* What to work on *
The reply must return each line of the data exactly.

[Collected data]
◆ ◆ ◆ ◆ ◆
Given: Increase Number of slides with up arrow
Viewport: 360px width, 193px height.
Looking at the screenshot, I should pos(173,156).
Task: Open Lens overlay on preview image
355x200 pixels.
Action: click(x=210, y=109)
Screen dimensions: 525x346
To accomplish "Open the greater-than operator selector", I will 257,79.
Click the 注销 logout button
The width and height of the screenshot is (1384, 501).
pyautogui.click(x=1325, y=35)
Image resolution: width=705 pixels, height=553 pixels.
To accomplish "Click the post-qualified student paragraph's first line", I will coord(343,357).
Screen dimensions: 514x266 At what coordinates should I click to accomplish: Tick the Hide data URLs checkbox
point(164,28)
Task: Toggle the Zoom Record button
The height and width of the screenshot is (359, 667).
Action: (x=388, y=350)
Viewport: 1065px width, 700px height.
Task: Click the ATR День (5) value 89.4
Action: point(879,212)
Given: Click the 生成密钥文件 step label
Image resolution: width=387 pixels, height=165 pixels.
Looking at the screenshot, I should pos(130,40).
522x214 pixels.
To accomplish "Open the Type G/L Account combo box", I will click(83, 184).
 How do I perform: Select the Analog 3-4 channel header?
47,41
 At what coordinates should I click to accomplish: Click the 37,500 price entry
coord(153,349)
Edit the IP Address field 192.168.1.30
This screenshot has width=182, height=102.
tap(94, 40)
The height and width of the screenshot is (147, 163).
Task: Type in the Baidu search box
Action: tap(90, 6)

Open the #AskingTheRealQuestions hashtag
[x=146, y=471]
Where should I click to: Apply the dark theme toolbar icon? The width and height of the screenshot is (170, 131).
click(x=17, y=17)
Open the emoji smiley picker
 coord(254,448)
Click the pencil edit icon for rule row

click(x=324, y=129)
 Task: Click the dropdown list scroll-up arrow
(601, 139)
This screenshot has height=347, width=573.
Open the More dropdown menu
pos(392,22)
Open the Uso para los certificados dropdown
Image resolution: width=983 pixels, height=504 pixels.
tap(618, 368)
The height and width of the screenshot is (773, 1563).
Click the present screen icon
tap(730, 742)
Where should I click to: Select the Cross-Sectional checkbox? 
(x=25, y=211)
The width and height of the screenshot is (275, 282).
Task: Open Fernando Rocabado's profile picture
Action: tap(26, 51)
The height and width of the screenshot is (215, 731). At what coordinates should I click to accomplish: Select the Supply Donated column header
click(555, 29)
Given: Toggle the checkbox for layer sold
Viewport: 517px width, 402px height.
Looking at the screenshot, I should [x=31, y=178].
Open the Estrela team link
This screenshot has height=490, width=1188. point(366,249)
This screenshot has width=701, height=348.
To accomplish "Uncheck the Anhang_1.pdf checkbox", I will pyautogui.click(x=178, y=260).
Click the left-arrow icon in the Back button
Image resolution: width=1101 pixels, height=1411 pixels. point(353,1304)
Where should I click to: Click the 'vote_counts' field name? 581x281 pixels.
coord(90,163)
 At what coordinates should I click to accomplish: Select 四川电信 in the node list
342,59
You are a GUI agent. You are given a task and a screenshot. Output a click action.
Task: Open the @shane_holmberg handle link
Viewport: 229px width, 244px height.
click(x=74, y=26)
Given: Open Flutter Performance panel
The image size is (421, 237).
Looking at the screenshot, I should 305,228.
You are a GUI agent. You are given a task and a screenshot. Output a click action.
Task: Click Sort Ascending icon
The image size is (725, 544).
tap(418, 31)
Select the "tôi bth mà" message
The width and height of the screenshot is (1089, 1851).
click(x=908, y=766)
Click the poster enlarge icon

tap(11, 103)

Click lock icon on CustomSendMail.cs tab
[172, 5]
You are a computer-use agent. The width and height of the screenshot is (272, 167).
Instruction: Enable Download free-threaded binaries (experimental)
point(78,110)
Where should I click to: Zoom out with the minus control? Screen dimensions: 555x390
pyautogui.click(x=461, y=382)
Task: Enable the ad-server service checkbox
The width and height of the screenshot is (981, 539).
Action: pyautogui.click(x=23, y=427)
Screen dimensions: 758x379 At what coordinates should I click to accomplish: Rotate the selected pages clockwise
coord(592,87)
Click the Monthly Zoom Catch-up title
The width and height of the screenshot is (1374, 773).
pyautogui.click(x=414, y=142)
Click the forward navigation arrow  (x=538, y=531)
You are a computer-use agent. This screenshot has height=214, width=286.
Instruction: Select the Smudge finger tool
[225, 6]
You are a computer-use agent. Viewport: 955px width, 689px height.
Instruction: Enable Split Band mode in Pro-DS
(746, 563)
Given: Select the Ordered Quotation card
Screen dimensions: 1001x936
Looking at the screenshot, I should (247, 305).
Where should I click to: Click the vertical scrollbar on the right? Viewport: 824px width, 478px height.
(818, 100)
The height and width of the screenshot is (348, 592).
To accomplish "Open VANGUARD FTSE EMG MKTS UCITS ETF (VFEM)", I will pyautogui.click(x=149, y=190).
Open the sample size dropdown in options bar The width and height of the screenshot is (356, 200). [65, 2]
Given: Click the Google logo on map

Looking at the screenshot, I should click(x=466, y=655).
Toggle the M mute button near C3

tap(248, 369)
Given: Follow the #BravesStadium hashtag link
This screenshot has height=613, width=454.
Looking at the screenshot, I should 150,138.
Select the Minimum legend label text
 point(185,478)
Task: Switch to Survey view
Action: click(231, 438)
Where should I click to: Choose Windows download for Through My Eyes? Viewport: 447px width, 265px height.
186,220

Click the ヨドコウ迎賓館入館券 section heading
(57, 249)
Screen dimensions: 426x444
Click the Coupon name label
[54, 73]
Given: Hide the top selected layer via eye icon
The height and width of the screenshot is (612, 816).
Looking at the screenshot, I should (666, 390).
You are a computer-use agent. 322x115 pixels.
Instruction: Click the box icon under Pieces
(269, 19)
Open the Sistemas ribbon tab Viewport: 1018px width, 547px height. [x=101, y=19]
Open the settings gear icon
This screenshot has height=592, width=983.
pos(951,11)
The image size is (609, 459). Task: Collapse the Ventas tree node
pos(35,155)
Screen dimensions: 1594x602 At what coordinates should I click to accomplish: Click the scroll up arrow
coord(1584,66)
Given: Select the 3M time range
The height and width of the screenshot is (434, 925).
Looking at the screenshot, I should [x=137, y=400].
◆ ◆ ◆ ◆ ◆
* Exercise solution *
Given: Increase Number of slides with up arrow
Viewport: 360px width, 193px height.
Looking at the screenshot, I should pos(173,156).
Task: Open Lens overlay on preview image
355x200 pixels.
Action: click(x=210, y=109)
Screen dimensions: 525x346
To accomplish "Open the greater-than operator selector", I will 257,79.
Click the 注销 logout button
The width and height of the screenshot is (1384, 501).
pyautogui.click(x=1325, y=35)
Image resolution: width=705 pixels, height=553 pixels.
To accomplish "Click the post-qualified student paragraph's first line", I will coord(343,357).
Screen dimensions: 514x266 At what coordinates should I click to accomplish: Tick the Hide data URLs checkbox
point(164,28)
Task: Toggle the Zoom Record button
The height and width of the screenshot is (359, 667).
Action: (x=388, y=350)
Viewport: 1065px width, 700px height.
Task: Click the ATR День (5) value 89.4
Action: point(879,212)
Given: Click the 生成密钥文件 step label
Image resolution: width=387 pixels, height=165 pixels.
Looking at the screenshot, I should pos(130,40).
522x214 pixels.
To accomplish "Open the Type G/L Account combo box", I will click(83, 184).
 How do I perform: Select the Analog 3-4 channel header?
47,41
 At what coordinates should I click to accomplish: Click the 37,500 price entry
coord(153,349)
Edit the IP Address field 192.168.1.30
This screenshot has width=182, height=102.
tap(94, 40)
The height and width of the screenshot is (147, 163).
Task: Type in the Baidu search box
Action: tap(90, 6)

Open the #AskingTheRealQuestions hashtag
[x=146, y=471]
Where should I click to: Apply the dark theme toolbar icon? The width and height of the screenshot is (170, 131).
click(x=17, y=17)
Open the emoji smiley picker
 coord(254,448)
Click the pencil edit icon for rule row

click(x=324, y=129)
 Task: Click the dropdown list scroll-up arrow
(601, 139)
This screenshot has height=347, width=573.
Open the More dropdown menu
pos(392,22)
Open the Uso para los certificados dropdown
Image resolution: width=983 pixels, height=504 pixels.
tap(618, 368)
The height and width of the screenshot is (773, 1563).
Click the present screen icon
tap(730, 742)
Where should I click to: Select the Cross-Sectional checkbox? 
(x=25, y=211)
The width and height of the screenshot is (275, 282).
Task: Open Fernando Rocabado's profile picture
Action: tap(26, 51)
The height and width of the screenshot is (215, 731). At what coordinates should I click to accomplish: Select the Supply Donated column header
click(555, 29)
Given: Toggle the checkbox for layer sold
Viewport: 517px width, 402px height.
Looking at the screenshot, I should [x=31, y=178].
Open the Estrela team link
This screenshot has height=490, width=1188. point(366,249)
This screenshot has width=701, height=348.
To accomplish "Uncheck the Anhang_1.pdf checkbox", I will pyautogui.click(x=178, y=260).
Click the left-arrow icon in the Back button
Image resolution: width=1101 pixels, height=1411 pixels. point(353,1304)
Where should I click to: Click the 'vote_counts' field name? 581x281 pixels.
coord(90,163)
 At what coordinates should I click to accomplish: Select 四川电信 in the node list
342,59
You are a GUI agent. You are given a task and a screenshot. Output a click action.
Task: Open the @shane_holmberg handle link
Viewport: 229px width, 244px height.
click(x=74, y=26)
Given: Open Flutter Performance panel
The image size is (421, 237).
Looking at the screenshot, I should 305,228.
You are a GUI agent. You are given a task and a screenshot. Output a click action.
Task: Click Sort Ascending icon
The image size is (725, 544).
tap(418, 31)
Select the "tôi bth mà" message
The width and height of the screenshot is (1089, 1851).
click(x=908, y=766)
Click the poster enlarge icon

tap(11, 103)

Click lock icon on CustomSendMail.cs tab
[172, 5]
You are a computer-use agent. The width and height of the screenshot is (272, 167).
Instruction: Enable Download free-threaded binaries (experimental)
point(78,110)
Where should I click to: Zoom out with the minus control? Screen dimensions: 555x390
pyautogui.click(x=461, y=382)
Task: Enable the ad-server service checkbox
The width and height of the screenshot is (981, 539).
Action: pyautogui.click(x=23, y=427)
Screen dimensions: 758x379 At what coordinates should I click to accomplish: Rotate the selected pages clockwise
coord(592,87)
Click the Monthly Zoom Catch-up title
The width and height of the screenshot is (1374, 773).
pyautogui.click(x=414, y=142)
Click the forward navigation arrow  (x=538, y=531)
You are a computer-use agent. This screenshot has height=214, width=286.
Instruction: Select the Smudge finger tool
[225, 6]
You are a computer-use agent. Viewport: 955px width, 689px height.
Instruction: Enable Split Band mode in Pro-DS
(746, 563)
Given: Select the Ordered Quotation card
Screen dimensions: 1001x936
Looking at the screenshot, I should (247, 305).
Where should I click to: Click the vertical scrollbar on the right? Viewport: 824px width, 478px height.
(818, 100)
The height and width of the screenshot is (348, 592).
To accomplish "Open VANGUARD FTSE EMG MKTS UCITS ETF (VFEM)", I will pyautogui.click(x=149, y=190).
Open the sample size dropdown in options bar The width and height of the screenshot is (356, 200). [65, 2]
Given: Click the Google logo on map

Looking at the screenshot, I should click(x=466, y=655).
Toggle the M mute button near C3

tap(248, 369)
Given: Follow the #BravesStadium hashtag link
This screenshot has height=613, width=454.
Looking at the screenshot, I should 150,138.
Select the Minimum legend label text
 point(185,478)
Task: Switch to Survey view
Action: click(231, 438)
Where should I click to: Choose Windows download for Through My Eyes? Viewport: 447px width, 265px height.
186,220

Click the ヨドコウ迎賓館入館券 section heading
(57, 249)
Screen dimensions: 426x444
Click the Coupon name label
[54, 73]
Given: Hide the top selected layer via eye icon
The height and width of the screenshot is (612, 816).
Looking at the screenshot, I should (666, 390).
You are a computer-use agent. 322x115 pixels.
Instruction: Click the box icon under Pieces
(269, 19)
Open the Sistemas ribbon tab Viewport: 1018px width, 547px height. [x=101, y=19]
Open the settings gear icon
This screenshot has height=592, width=983.
pos(951,11)
The image size is (609, 459). Task: Collapse the Ventas tree node
pos(35,155)
Screen dimensions: 1594x602 At what coordinates should I click to accomplish: Click the scroll up arrow
coord(1584,66)
Given: Select the 3M time range
The height and width of the screenshot is (434, 925).
Looking at the screenshot, I should [x=137, y=400].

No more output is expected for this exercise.